* BEGIN *

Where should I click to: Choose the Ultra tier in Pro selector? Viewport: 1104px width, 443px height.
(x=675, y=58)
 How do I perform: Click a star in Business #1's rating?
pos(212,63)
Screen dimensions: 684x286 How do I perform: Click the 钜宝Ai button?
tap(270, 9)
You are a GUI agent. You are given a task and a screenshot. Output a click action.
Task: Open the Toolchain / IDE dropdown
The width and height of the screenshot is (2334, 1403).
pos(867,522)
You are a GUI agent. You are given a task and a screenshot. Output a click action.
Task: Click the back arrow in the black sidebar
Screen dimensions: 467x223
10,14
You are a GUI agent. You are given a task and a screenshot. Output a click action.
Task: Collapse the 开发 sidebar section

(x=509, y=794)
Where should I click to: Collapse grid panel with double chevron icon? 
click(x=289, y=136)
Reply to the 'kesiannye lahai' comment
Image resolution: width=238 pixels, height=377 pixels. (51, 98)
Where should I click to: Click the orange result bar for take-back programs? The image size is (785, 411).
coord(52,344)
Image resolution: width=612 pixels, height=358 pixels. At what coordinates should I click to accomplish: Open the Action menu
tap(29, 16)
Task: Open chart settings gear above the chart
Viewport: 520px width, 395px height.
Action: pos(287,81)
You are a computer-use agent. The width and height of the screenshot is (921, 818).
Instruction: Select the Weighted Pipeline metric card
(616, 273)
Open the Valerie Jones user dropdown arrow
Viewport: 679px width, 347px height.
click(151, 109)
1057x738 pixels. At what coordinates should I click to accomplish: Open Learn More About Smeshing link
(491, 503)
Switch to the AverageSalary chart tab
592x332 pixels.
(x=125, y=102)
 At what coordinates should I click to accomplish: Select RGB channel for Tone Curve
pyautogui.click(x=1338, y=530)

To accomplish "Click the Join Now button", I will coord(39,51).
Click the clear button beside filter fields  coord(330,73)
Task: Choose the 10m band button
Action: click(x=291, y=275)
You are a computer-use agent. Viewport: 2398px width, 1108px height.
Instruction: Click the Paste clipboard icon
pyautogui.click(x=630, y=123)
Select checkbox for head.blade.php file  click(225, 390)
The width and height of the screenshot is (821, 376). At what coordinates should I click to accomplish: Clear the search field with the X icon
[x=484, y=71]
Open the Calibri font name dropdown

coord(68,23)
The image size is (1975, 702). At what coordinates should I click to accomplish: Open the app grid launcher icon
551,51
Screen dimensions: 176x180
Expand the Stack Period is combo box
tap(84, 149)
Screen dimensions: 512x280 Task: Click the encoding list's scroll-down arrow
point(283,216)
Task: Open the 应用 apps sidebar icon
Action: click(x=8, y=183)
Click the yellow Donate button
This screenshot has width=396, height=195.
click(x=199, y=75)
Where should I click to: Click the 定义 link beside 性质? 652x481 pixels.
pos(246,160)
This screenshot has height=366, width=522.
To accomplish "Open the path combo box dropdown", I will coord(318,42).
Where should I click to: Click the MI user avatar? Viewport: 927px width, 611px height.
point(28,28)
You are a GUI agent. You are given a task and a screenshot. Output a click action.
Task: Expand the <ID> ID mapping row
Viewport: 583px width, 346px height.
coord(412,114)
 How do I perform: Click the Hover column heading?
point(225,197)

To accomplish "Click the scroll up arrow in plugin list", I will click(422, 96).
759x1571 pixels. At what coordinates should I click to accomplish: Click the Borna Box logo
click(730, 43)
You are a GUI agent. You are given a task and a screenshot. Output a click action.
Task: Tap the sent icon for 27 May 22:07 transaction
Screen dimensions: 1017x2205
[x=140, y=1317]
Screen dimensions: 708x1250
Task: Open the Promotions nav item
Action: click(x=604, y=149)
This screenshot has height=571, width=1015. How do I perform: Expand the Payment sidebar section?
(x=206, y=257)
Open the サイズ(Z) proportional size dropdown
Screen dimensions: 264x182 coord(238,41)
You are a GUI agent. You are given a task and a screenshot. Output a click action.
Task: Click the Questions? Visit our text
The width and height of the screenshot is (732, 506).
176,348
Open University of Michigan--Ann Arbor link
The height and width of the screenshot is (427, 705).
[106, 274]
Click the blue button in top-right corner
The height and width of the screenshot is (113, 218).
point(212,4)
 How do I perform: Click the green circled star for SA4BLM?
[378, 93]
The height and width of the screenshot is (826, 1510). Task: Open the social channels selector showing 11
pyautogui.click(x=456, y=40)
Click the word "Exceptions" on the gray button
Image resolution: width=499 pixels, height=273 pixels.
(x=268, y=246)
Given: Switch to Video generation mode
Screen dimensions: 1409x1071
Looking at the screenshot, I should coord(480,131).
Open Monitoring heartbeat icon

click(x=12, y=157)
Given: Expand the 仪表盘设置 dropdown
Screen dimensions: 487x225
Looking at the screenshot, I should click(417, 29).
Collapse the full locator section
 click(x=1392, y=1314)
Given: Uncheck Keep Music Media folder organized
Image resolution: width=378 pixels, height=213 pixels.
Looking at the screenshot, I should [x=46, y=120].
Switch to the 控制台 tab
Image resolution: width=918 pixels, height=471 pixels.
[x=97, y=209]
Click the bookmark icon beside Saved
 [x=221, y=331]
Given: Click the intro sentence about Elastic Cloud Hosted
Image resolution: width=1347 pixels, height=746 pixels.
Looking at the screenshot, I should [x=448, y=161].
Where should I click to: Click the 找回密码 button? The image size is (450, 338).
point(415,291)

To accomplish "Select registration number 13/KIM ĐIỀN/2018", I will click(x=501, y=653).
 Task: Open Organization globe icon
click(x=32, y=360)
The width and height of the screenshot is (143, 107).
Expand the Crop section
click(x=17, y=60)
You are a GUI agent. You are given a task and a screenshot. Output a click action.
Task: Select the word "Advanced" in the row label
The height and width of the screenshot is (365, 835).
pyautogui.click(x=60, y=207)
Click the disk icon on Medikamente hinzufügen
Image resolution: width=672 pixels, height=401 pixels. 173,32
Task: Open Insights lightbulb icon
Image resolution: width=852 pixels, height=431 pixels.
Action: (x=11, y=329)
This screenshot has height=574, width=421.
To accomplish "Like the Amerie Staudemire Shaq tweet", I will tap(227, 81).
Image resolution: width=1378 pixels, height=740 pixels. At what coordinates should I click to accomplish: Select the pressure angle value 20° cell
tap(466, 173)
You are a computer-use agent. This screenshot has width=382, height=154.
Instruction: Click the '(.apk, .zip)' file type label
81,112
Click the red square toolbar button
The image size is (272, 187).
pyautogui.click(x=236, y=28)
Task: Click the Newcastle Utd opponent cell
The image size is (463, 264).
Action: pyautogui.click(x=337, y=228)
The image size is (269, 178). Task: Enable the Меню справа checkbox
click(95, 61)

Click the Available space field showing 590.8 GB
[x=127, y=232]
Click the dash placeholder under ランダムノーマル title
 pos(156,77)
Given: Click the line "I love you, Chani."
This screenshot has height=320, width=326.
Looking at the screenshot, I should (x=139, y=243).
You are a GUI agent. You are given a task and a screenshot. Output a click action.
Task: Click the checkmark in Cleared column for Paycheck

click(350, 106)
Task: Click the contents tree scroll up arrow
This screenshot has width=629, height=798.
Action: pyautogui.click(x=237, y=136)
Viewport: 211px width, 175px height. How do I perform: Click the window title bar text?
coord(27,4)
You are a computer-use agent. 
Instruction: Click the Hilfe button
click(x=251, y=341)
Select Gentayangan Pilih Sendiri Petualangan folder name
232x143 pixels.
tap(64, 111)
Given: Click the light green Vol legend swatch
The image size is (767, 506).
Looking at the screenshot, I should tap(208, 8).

* END *

Reproduce all of the lines above word for word, with no changes.

Where should I click to: Choose the Ultra tier in Pro selector? Viewport: 1104px width, 443px height.
(x=675, y=58)
 How do I perform: Click a star in Business #1's rating?
pos(212,63)
Screen dimensions: 684x286 How do I perform: Click the 钜宝Ai button?
tap(270, 9)
You are a GUI agent. You are given a task and a screenshot. Output a click action.
Task: Open the Toolchain / IDE dropdown
The width and height of the screenshot is (2334, 1403).
pos(867,522)
You are a GUI agent. You are given a task and a screenshot. Output a click action.
Task: Click the back arrow in the black sidebar
Screen dimensions: 467x223
10,14
You are a GUI agent. You are given a task and a screenshot. Output a click action.
Task: Collapse the 开发 sidebar section

(x=509, y=794)
Where should I click to: Collapse grid panel with double chevron icon? 
click(x=289, y=136)
Reply to the 'kesiannye lahai' comment
Image resolution: width=238 pixels, height=377 pixels. (51, 98)
Where should I click to: Click the orange result bar for take-back programs? The image size is (785, 411).
coord(52,344)
Image resolution: width=612 pixels, height=358 pixels. At what coordinates should I click to accomplish: Open the Action menu
tap(29, 16)
Task: Open chart settings gear above the chart
Viewport: 520px width, 395px height.
Action: pos(287,81)
You are a computer-use agent. The width and height of the screenshot is (921, 818).
Instruction: Select the Weighted Pipeline metric card
(616, 273)
Open the Valerie Jones user dropdown arrow
Viewport: 679px width, 347px height.
click(151, 109)
1057x738 pixels. At what coordinates should I click to accomplish: Open Learn More About Smeshing link
(491, 503)
Switch to the AverageSalary chart tab
592x332 pixels.
(x=125, y=102)
 At what coordinates should I click to accomplish: Select RGB channel for Tone Curve
pyautogui.click(x=1338, y=530)

To accomplish "Click the Join Now button", I will coord(39,51).
Click the clear button beside filter fields  coord(330,73)
Task: Choose the 10m band button
Action: click(x=291, y=275)
You are a computer-use agent. Viewport: 2398px width, 1108px height.
Instruction: Click the Paste clipboard icon
pyautogui.click(x=630, y=123)
Select checkbox for head.blade.php file  click(225, 390)
The width and height of the screenshot is (821, 376). At what coordinates should I click to accomplish: Clear the search field with the X icon
[x=484, y=71]
Open the Calibri font name dropdown

coord(68,23)
The image size is (1975, 702). At what coordinates should I click to accomplish: Open the app grid launcher icon
551,51
Screen dimensions: 176x180
Expand the Stack Period is combo box
tap(84, 149)
Screen dimensions: 512x280 Task: Click the encoding list's scroll-down arrow
point(283,216)
Task: Open the 应用 apps sidebar icon
Action: click(x=8, y=183)
Click the yellow Donate button
This screenshot has width=396, height=195.
click(x=199, y=75)
Where should I click to: Click the 定义 link beside 性质? 652x481 pixels.
pos(246,160)
This screenshot has height=366, width=522.
To accomplish "Open the path combo box dropdown", I will coord(318,42).
Where should I click to: Click the MI user avatar? Viewport: 927px width, 611px height.
point(28,28)
You are a GUI agent. You are given a task and a screenshot. Output a click action.
Task: Expand the <ID> ID mapping row
Viewport: 583px width, 346px height.
coord(412,114)
 How do I perform: Click the Hover column heading?
point(225,197)

To accomplish "Click the scroll up arrow in plugin list", I will click(422, 96).
759x1571 pixels. At what coordinates should I click to accomplish: Click the Borna Box logo
click(730, 43)
You are a GUI agent. You are given a task and a screenshot. Output a click action.
Task: Tap the sent icon for 27 May 22:07 transaction
Screen dimensions: 1017x2205
[x=140, y=1317]
Screen dimensions: 708x1250
Task: Open the Promotions nav item
Action: click(x=604, y=149)
This screenshot has height=571, width=1015. How do I perform: Expand the Payment sidebar section?
(x=206, y=257)
Open the サイズ(Z) proportional size dropdown
Screen dimensions: 264x182 coord(238,41)
You are a GUI agent. You are given a task and a screenshot. Output a click action.
Task: Click the Questions? Visit our text
The width and height of the screenshot is (732, 506).
176,348
Open University of Michigan--Ann Arbor link
The height and width of the screenshot is (427, 705).
[106, 274]
Click the blue button in top-right corner
The height and width of the screenshot is (113, 218).
point(212,4)
 How do I perform: Click the green circled star for SA4BLM?
[378, 93]
The height and width of the screenshot is (826, 1510). Task: Open the social channels selector showing 11
pyautogui.click(x=456, y=40)
Click the word "Exceptions" on the gray button
Image resolution: width=499 pixels, height=273 pixels.
(x=268, y=246)
Given: Switch to Video generation mode
Screen dimensions: 1409x1071
Looking at the screenshot, I should coord(480,131).
Open Monitoring heartbeat icon

click(x=12, y=157)
Given: Expand the 仪表盘设置 dropdown
Screen dimensions: 487x225
Looking at the screenshot, I should click(417, 29).
Collapse the full locator section
 click(x=1392, y=1314)
Given: Uncheck Keep Music Media folder organized
Image resolution: width=378 pixels, height=213 pixels.
Looking at the screenshot, I should [x=46, y=120].
Switch to the 控制台 tab
Image resolution: width=918 pixels, height=471 pixels.
[x=97, y=209]
Click the bookmark icon beside Saved
 [x=221, y=331]
Given: Click the intro sentence about Elastic Cloud Hosted
Image resolution: width=1347 pixels, height=746 pixels.
Looking at the screenshot, I should [x=448, y=161].
Where should I click to: Click the 找回密码 button? The image size is (450, 338).
point(415,291)

To accomplish "Select registration number 13/KIM ĐIỀN/2018", I will click(x=501, y=653).
 Task: Open Organization globe icon
click(x=32, y=360)
The width and height of the screenshot is (143, 107).
Expand the Crop section
click(x=17, y=60)
You are a GUI agent. You are given a task and a screenshot. Output a click action.
Task: Select the word "Advanced" in the row label
The height and width of the screenshot is (365, 835).
pyautogui.click(x=60, y=207)
Click the disk icon on Medikamente hinzufügen
Image resolution: width=672 pixels, height=401 pixels. 173,32
Task: Open Insights lightbulb icon
Image resolution: width=852 pixels, height=431 pixels.
Action: (x=11, y=329)
This screenshot has height=574, width=421.
To accomplish "Like the Amerie Staudemire Shaq tweet", I will tap(227, 81).
Image resolution: width=1378 pixels, height=740 pixels. At what coordinates should I click to accomplish: Select the pressure angle value 20° cell
tap(466, 173)
You are a computer-use agent. This screenshot has width=382, height=154.
Instruction: Click the '(.apk, .zip)' file type label
81,112
Click the red square toolbar button
The image size is (272, 187).
pyautogui.click(x=236, y=28)
Task: Click the Newcastle Utd opponent cell
The image size is (463, 264).
Action: pyautogui.click(x=337, y=228)
The image size is (269, 178). Task: Enable the Меню справа checkbox
click(95, 61)

Click the Available space field showing 590.8 GB
[x=127, y=232]
Click the dash placeholder under ランダムノーマル title
 pos(156,77)
Given: Click the line "I love you, Chani."
This screenshot has height=320, width=326.
Looking at the screenshot, I should (x=139, y=243).
You are a GUI agent. You are given a task and a screenshot. Output a click action.
Task: Click the checkmark in Cleared column for Paycheck

click(350, 106)
Task: Click the contents tree scroll up arrow
This screenshot has width=629, height=798.
Action: pyautogui.click(x=237, y=136)
Viewport: 211px width, 175px height. How do I perform: Click the window title bar text?
coord(27,4)
You are a computer-use agent. 
Instruction: Click the Hilfe button
click(x=251, y=341)
Select Gentayangan Pilih Sendiri Petualangan folder name
232x143 pixels.
tap(64, 111)
Given: Click the light green Vol legend swatch
The image size is (767, 506).
Looking at the screenshot, I should tap(208, 8).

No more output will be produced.